Gelet op de onder 2.1. genoemde gronden en op de omstandigheden genoemd in de toelichting op die gronden, en meer specifiek op de omstandigheden dat eiser Nederland illegaal is ingereisd en dat eiser zich aan het toezicht heeft onttrokken en zijn overdracht heeft gefrustreerd door op 23 januari 2025 (zijnde de laatste dag van de oorspronkelijke overdrachtstermijn) niet te verschijnen bij het ophaalmoment voor zijn overdracht en ook niet op zijn kamer aanwezig te zijn, uit welke gronden en omstandigheden tezamen een significant risico op onttrekking aan het toezicht voortvloeit, is de rechtbank van oordeel dat verweerder zich deugdelijk gemotiveerd en terecht op het standpunt heeft gesteld dat er in dit geval geen andere afdoende maar minder dwingende maatregelen dan de inbewaringstelling doeltreffend konden worden toegepast. De stelling van eiser dat hij nu wel wil meewerken aan zijn overdracht en zich een periode van bijna 10 maanden aan zijn meldplicht heeft gehouden is in het licht van voormelde omstandigheden, en nu er in die periode geen sprake was van een geplande overdracht, onvoldoende om te oordelen dat verweerder toch een lichter middel had moeten toepassen. De (enige) beroepsgrond slaagt niet.
Ambtshalve toetsing
4. De rechtbank overweegt tot slot dat zij, zoals blijkt uit het arrest van het Hof van 8 november 2022, ECLI:EU:C:2022:858, gehouden is ambtshalve de rechtmatigheidsvoorwaarden van de maatregel van bewaring te toetsen. Ook met inachtneming van deze ambtshalve toetsing ziet de rechtbank geen grond voor het oordeel dat de maatregel van bewaring op enig moment voorafgaande aan de opheffing daarvan onrechtmatig was.
Conclusie
5. Het beroep is ongegrond. Daarom wordt ook het verzoek om schadevergoeding afgewezen.

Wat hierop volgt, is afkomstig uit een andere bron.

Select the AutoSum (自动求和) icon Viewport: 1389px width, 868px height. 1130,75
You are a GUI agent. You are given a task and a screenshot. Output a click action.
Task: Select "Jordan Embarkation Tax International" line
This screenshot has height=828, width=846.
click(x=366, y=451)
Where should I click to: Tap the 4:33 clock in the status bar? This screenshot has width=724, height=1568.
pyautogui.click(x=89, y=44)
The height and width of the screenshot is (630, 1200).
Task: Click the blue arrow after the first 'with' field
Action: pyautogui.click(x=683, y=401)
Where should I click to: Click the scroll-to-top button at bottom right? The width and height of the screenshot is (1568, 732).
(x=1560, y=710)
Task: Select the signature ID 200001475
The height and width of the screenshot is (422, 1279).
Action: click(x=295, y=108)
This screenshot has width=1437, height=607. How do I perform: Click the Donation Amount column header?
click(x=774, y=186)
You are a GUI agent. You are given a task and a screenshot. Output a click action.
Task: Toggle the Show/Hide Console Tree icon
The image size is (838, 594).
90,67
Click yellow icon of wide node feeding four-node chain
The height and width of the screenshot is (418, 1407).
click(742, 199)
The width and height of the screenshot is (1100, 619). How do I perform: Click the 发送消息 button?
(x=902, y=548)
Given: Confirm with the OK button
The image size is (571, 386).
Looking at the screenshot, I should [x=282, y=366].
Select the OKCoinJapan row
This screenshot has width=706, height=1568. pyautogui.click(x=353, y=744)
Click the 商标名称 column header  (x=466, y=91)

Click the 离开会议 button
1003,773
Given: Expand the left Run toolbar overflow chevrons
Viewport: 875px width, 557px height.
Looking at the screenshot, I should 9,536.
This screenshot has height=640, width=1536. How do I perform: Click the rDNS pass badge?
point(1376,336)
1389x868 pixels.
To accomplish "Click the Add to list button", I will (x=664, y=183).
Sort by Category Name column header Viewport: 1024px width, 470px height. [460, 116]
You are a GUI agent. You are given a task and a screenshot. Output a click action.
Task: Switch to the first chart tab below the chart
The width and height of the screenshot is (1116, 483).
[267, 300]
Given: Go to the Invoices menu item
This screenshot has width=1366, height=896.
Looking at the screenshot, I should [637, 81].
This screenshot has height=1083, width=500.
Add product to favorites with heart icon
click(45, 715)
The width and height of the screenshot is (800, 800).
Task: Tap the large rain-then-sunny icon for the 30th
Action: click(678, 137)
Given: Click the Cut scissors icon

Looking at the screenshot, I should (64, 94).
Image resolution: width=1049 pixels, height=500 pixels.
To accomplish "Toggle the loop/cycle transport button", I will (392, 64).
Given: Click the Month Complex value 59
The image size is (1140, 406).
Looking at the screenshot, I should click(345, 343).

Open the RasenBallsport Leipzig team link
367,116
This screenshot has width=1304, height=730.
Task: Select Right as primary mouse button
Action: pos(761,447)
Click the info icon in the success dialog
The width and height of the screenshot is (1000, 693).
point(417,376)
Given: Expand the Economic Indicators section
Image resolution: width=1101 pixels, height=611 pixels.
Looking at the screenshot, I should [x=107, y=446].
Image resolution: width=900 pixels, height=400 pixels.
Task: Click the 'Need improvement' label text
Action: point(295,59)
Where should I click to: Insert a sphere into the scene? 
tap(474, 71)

6. Voor een proceskostenveroordeling bestaat geen aanleiding.

Beslissing

De rechtbank:
- verklaart het beroep ongegrond;
- wijst het verzoek om schadevergoeding af.
Deze uitspraak is gedaan door mr. F.A. Groeneveld, rechter, in aanwezigheid van mr. B.C.M. Burger, griffier.
De uitspraak is uitgesproken in het openbaar en bekendgemaakt op:
Rechtsmiddel
Tegen deze uitspraak kan hoger beroep worden ingesteld bij de Afdeling bestuursrechtspraak van de Raad van State binnen één week na de dag van bekendmaking.